Erziehung darf nicht erst in der Gegenwart beginnen, sondern muss auch die familiäre Vergangenheit mit einbeziehen. Denn Menschen sind vor allem in jungen Jahren formbar. Therapie und Prävention sollten also am besten früh und aber auch generationenübergreifend ansetzen. Insbesondere unsere gesellschaftlichen Systeme wie Schulen und Politik, unterschätzen die Reichweite unverarbeiteter Traumata bis heute. Obwohl wir in anderen Ländern bereits beobachten können, wie politische Rahmensetzung, Finanzierung und strukturelle Einbindung nachhaltige Wirkung entfalten können. Im Bereich Traumaforschung stehen wir noch in der Einführungsphase, denn es wird kaum systematisch in der medizinischen Versorgung auf belastende Kindheitserfahrungen (ACEs) hingewiesen.
Psychosoziale und biologische Weitergabe von Traumata
Transgenerationale Traumatisierung beschreibt, wenn elterliche Traumata sich indirekt auf Kinder übertragen, obwohl diese das ursprüngliche Ereignis selbst nicht erlebt haben. Laut Möhler geschieht das auf zwei Wegen, einer davon der psychosoziale Faktor, also über Bindung, Kommunikation und unausgesprochenen Gefühlen. Typisch sind emotionale Distanz, Sprachlosigkeit oder eine Übertragung von Schuld. Kinder internalisieren elterliche Zuschreibungen unbewusst und nehmen sie als Teil ihrer eigenen Identität an. Aber auch epigenetische Faktoren spielen eine Rolle. Durch Veränderungen in der Genaktivität des Stresssystems ist eine (Re-)Traumatisierung möglich.

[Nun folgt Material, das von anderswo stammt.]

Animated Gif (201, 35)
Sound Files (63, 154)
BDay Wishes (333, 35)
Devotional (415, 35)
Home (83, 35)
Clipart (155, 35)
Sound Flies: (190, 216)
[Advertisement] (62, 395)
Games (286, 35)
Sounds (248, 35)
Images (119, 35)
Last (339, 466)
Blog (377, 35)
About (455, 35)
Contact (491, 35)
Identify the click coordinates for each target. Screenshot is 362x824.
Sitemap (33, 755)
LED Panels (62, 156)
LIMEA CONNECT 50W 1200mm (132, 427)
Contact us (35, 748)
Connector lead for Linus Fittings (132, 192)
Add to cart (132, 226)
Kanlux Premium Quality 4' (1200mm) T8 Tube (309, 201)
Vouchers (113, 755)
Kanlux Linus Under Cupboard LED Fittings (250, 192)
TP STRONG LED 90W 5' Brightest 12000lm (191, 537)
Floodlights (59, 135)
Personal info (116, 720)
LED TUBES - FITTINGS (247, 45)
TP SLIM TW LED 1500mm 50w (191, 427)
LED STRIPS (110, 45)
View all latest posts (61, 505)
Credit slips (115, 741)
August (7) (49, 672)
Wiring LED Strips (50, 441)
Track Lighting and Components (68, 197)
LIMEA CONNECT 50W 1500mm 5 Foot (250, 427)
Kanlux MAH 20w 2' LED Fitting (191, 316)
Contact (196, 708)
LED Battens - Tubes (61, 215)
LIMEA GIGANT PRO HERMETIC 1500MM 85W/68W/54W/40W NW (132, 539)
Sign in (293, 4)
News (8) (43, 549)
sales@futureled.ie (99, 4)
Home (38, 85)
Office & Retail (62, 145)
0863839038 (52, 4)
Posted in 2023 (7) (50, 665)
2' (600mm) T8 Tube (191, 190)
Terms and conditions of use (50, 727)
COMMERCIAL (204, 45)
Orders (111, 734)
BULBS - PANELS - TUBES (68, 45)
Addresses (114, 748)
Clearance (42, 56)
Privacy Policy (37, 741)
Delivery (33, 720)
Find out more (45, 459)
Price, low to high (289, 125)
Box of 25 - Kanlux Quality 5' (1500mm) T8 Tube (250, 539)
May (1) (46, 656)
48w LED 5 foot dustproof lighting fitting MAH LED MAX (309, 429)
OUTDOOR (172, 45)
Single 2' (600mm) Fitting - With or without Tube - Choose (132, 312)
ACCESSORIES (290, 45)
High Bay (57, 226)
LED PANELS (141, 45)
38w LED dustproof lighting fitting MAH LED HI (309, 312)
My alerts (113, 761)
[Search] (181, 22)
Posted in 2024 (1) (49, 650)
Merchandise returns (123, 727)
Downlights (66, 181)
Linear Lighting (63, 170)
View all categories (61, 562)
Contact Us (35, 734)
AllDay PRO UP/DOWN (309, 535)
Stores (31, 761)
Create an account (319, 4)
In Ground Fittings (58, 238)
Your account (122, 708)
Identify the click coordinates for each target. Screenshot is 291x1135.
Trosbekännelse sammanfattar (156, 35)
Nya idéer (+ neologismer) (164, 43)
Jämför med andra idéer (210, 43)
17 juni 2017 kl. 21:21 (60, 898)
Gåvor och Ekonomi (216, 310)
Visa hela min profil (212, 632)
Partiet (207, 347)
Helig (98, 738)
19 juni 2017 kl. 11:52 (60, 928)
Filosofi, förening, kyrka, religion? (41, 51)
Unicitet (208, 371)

Die Epigenetik liefert Hinweise, ob infolge von Trauma eine Methylierung an Genen stattgefunden hat. Es geht um Veränderungen an der DNA, die bestimmen, wie gut Gene abgelesen werden können oder ob sie ganz abgeschaltet bleiben. Doch diese Veränderungen sind nicht zwangsläufig dauerhaft. „In einem stabilen Umfeld können sie sich zurückbilden“, sagt Möhler. Diese Mechanismen wirken nicht nur theoretisch, sie zeigen sich auch in der Praxis.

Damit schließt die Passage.